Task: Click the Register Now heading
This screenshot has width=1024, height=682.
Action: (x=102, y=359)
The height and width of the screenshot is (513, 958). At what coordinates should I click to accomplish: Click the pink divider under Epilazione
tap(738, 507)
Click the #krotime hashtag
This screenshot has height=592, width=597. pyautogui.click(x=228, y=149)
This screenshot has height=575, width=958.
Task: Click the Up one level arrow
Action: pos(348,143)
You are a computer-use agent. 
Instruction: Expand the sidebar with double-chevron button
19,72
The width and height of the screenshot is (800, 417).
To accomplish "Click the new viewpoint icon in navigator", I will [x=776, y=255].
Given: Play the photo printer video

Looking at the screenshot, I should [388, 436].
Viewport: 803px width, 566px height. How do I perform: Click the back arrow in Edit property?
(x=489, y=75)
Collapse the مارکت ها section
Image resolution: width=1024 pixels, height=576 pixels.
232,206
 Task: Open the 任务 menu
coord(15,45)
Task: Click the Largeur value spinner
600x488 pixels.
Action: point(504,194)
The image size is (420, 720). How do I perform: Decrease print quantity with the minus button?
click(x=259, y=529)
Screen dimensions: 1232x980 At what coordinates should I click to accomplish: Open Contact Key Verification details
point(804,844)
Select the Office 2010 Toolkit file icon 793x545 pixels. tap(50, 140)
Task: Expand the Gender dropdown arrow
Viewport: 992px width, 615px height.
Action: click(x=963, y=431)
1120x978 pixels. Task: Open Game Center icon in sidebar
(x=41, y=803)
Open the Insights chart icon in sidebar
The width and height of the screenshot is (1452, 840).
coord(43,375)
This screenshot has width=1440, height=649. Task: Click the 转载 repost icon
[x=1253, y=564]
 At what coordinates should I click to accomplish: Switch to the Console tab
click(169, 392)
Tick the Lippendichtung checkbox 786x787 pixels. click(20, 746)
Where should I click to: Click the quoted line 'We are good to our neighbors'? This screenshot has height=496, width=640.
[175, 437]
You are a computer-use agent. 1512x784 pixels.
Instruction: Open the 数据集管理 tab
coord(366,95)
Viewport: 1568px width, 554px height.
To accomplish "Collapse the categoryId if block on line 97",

§ **The exercise**
Please return all of the rows above word for word, with every line unchanged and in its original order.

§ **Task result**
Task: Click the Register Now heading
This screenshot has width=1024, height=682.
Action: (x=102, y=359)
The height and width of the screenshot is (513, 958). At what coordinates should I click to accomplish: Click the pink divider under Epilazione
tap(738, 507)
Click the #krotime hashtag
This screenshot has height=592, width=597. pyautogui.click(x=228, y=149)
This screenshot has height=575, width=958.
Task: Click the Up one level arrow
Action: pos(348,143)
You are a computer-use agent. 
Instruction: Expand the sidebar with double-chevron button
19,72
The width and height of the screenshot is (800, 417).
To accomplish "Click the new viewpoint icon in navigator", I will [x=776, y=255].
Given: Play the photo printer video

Looking at the screenshot, I should [388, 436].
Viewport: 803px width, 566px height. How do I perform: Click the back arrow in Edit property?
(x=489, y=75)
Collapse the مارکت ها section
Image resolution: width=1024 pixels, height=576 pixels.
232,206
 Task: Open the 任务 menu
coord(15,45)
Task: Click the Largeur value spinner
600x488 pixels.
Action: point(504,194)
The image size is (420, 720). How do I perform: Decrease print quantity with the minus button?
click(x=259, y=529)
Screen dimensions: 1232x980 At what coordinates should I click to accomplish: Open Contact Key Verification details
point(804,844)
Select the Office 2010 Toolkit file icon 793x545 pixels. tap(50, 140)
Task: Expand the Gender dropdown arrow
Viewport: 992px width, 615px height.
Action: click(x=963, y=431)
1120x978 pixels. Task: Open Game Center icon in sidebar
(x=41, y=803)
Open the Insights chart icon in sidebar
The width and height of the screenshot is (1452, 840).
coord(43,375)
This screenshot has width=1440, height=649. Task: Click the 转载 repost icon
[x=1253, y=564]
 At what coordinates should I click to accomplish: Switch to the Console tab
click(169, 392)
Tick the Lippendichtung checkbox 786x787 pixels. click(20, 746)
Where should I click to: Click the quoted line 'We are good to our neighbors'? This screenshot has height=496, width=640.
[175, 437]
You are a computer-use agent. 1512x784 pixels.
Instruction: Open the 数据集管理 tab
coord(366,95)
Viewport: 1568px width, 554px height.
To accomplish "Collapse the categoryId if block on line 97",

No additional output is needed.